--- START ---

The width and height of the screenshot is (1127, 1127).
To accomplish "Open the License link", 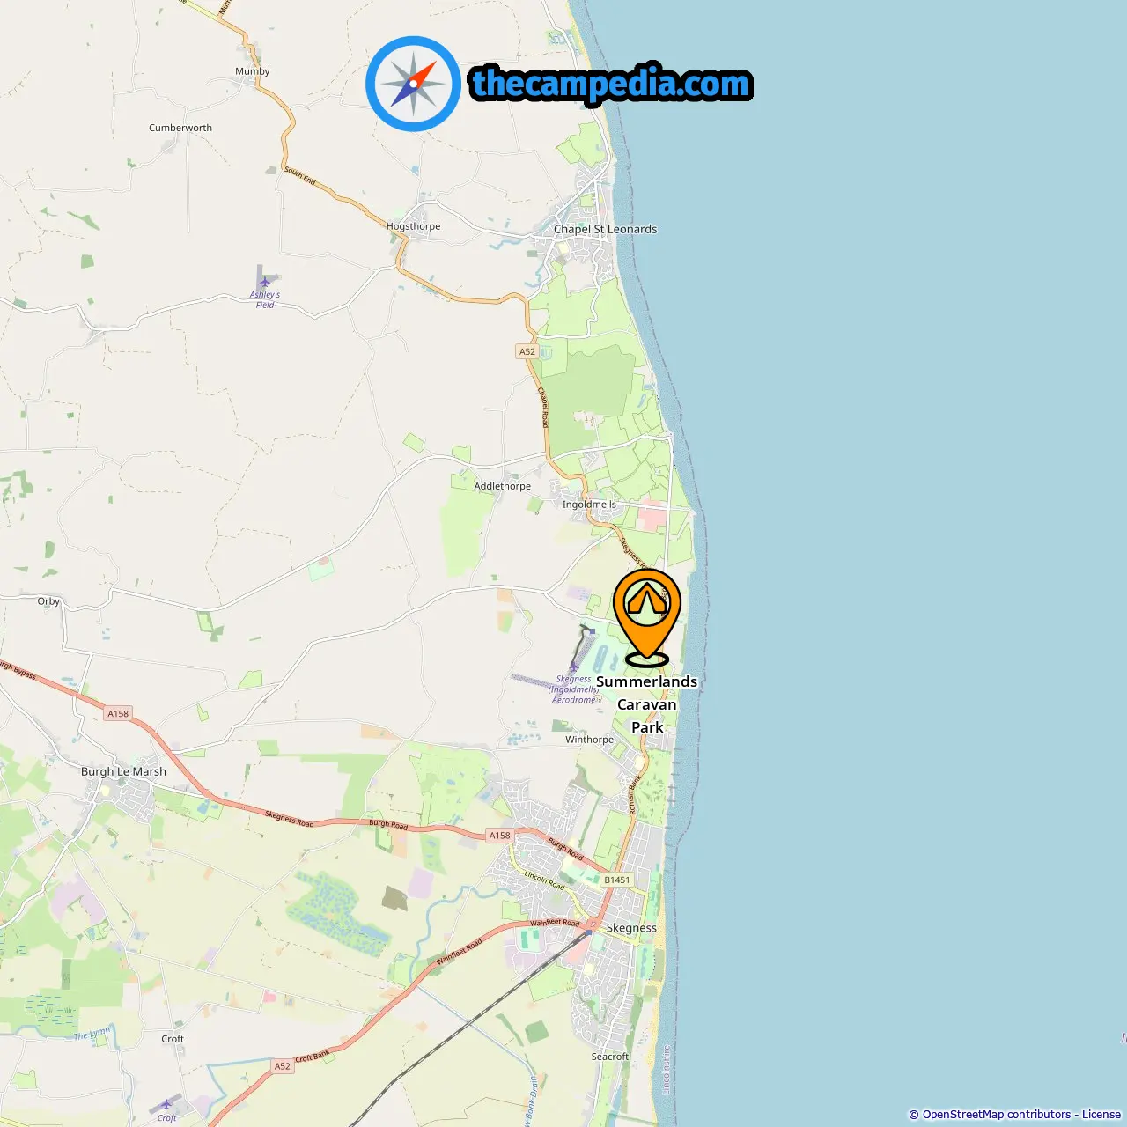I will tap(1101, 1115).
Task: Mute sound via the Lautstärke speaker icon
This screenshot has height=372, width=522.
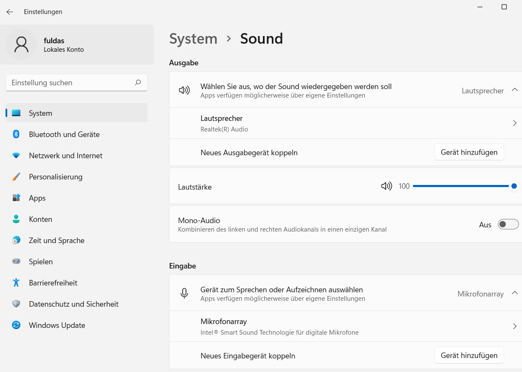Action: pos(387,186)
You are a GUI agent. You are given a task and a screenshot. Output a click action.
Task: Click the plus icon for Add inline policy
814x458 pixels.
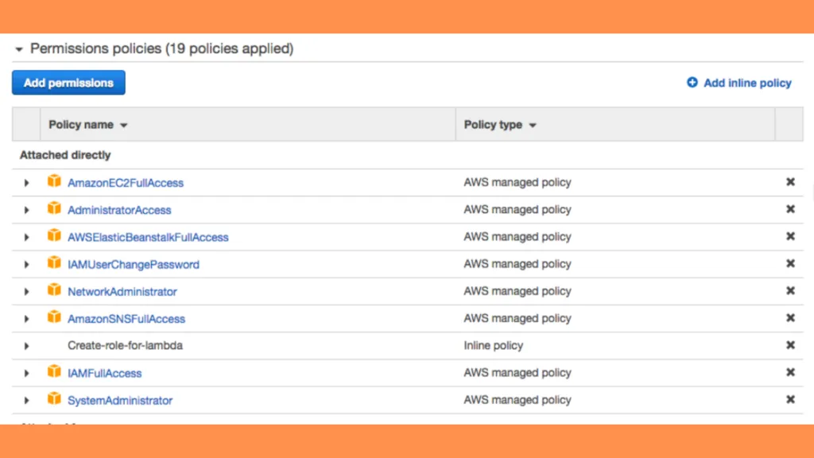pyautogui.click(x=692, y=83)
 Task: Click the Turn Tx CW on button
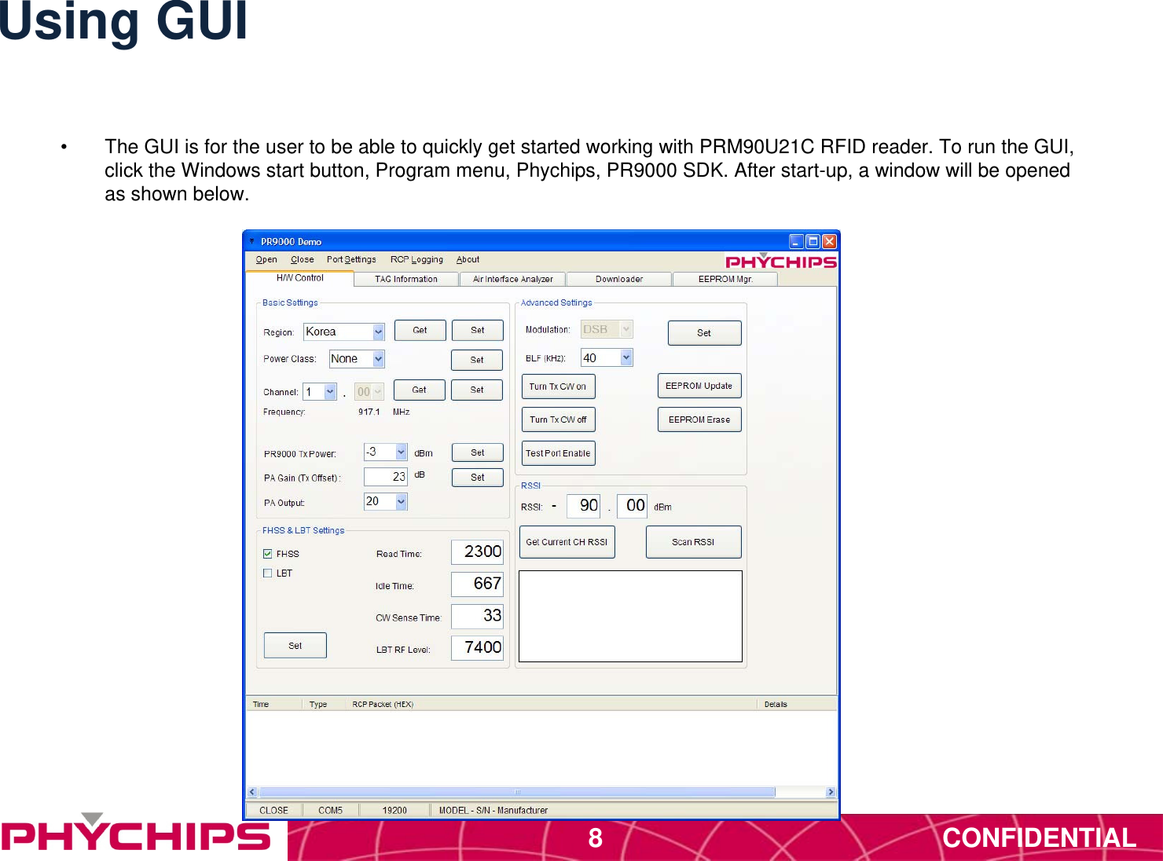(x=558, y=386)
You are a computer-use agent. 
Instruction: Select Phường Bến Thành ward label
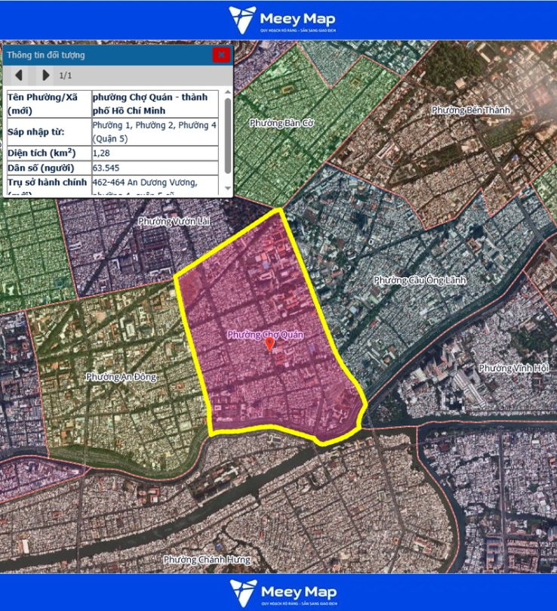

--- END ---

(WHAT YOU NEED TO DO)
Count every line in the listing above where the string "icon" occurs, and report the count and nothing more.

(OUTPUT OF THE TASK)
2